Traceback (most recent call last):
File "tmp.py", line 118, in <module>
trainer.train()
File "/search/odin/imer/anaconda3/envs/torch1.7/lib/python3.7/site-packages/transformers/trainer.py", line 1342, in train
self._maybe_log_save_evaluate(tr_loss, model, trial, epoch, ignore_keys_for_eval)
File "/search/odin/imer/anaconda3/envs/torch1.7/lib/python3.7/site-packages/transformers/trainer.py", line 1437, in _maybe_log_save_evaluate
metrics = self.evaluate(ignore_keys=ignore_keys_for_eval)
File "/search/odin/imer/anaconda3/envs/torch1.7/lib/python3.7/site-packages/transformers/trainer_seq2seq.py", line 75, in evaluate
return super().evaluate(eval_dataset, ignore_keys=ignore_keys, metric_key_prefix=metric_key_prefix)
File "/search/odin/imer/anaconda3/envs/torch1.7/lib/python3.7/site-packages/transformers/trainer.py", line 2042, in evaluate
metric_key_prefix=metric_key_prefix,
File "/search/odin/imer/anaconda3/envs/torch1.7/lib/python3.7/site-packages/transformers/trainer.py", line 2273, in evaluation_loop
metrics = self.compute_metrics(EvalPrediction(predictions=all_preds, label_ids=all_labels))
File "tmp.py", line 91, in compute_metrics
decoded_preds = tokenizer.batch_decode(preds, skip_special_tokens=True)
File "/search/odin/imer/anaconda3/envs/torch1.7/lib/python3.7/site-packages/transformers/tokenization_utils_base.py", line 3133, in batch_decode
for seq in sequences
File "/search/odin/imer/anaconda3/envs/torch1.7/lib/python3.7/site-packages/transformers/tokenization_utils_base.py", line 3133, in <listcomp>
for seq in sequences
File "/search/odin/imer/anaconda3/envs/torch1.7/lib/python3.7/site-packages/transformers/tokenization_utils_base.py", line 3169, in decode
**kwargs,
File "/search/odin/imer/anaconda3/envs/torch1.7/lib/python3.7/site-packages/transformers/tokenization_utils.py", line 743, in _decode
filtered_tokens = self.convert_ids_to_tokens(token_ids, skip_special_tokens=skip_special_tokens)
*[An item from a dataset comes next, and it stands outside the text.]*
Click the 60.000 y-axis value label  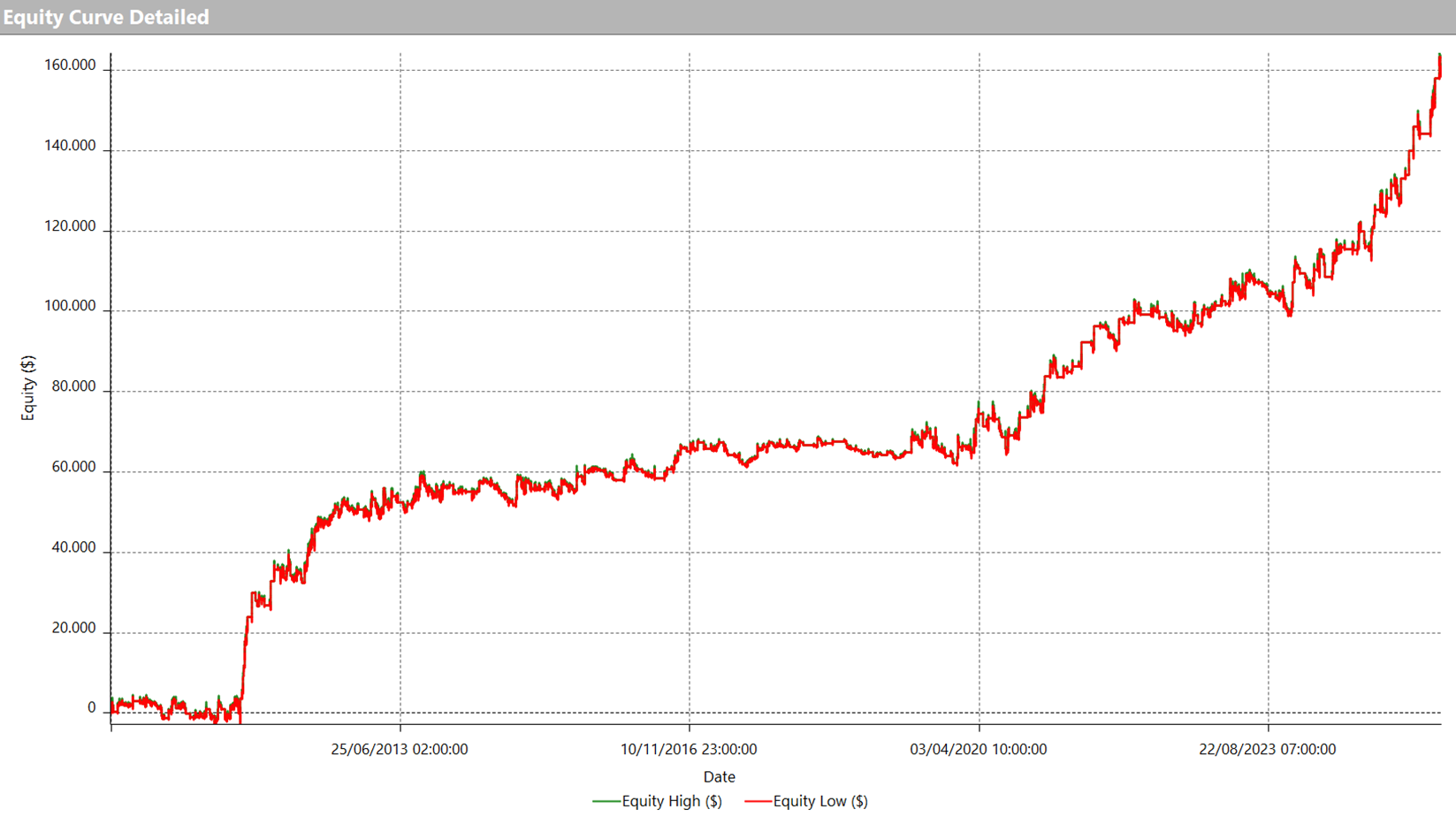73,467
File "/search/odin/imer/anaconda3/envs/torch1.7/lib/python3.7/site-packages/transformers/tokenization_utils.py", line 718, in convert_ids_to_tokens
index = int(index)
TypeError: int() argument must be a string, a bytes-like object or a number, not 'list'
The code computing BLEU was copied from transformers/run_translation.py at master · huggingface/transformers · GitHub
I also ran that code and print preds in compute_metrics which were all integers. I think my main problem is why the preds printed in my code are not integers which can not be decode.
This has been disturbing me for two days. Could someone please point out where is wrong? Thank you!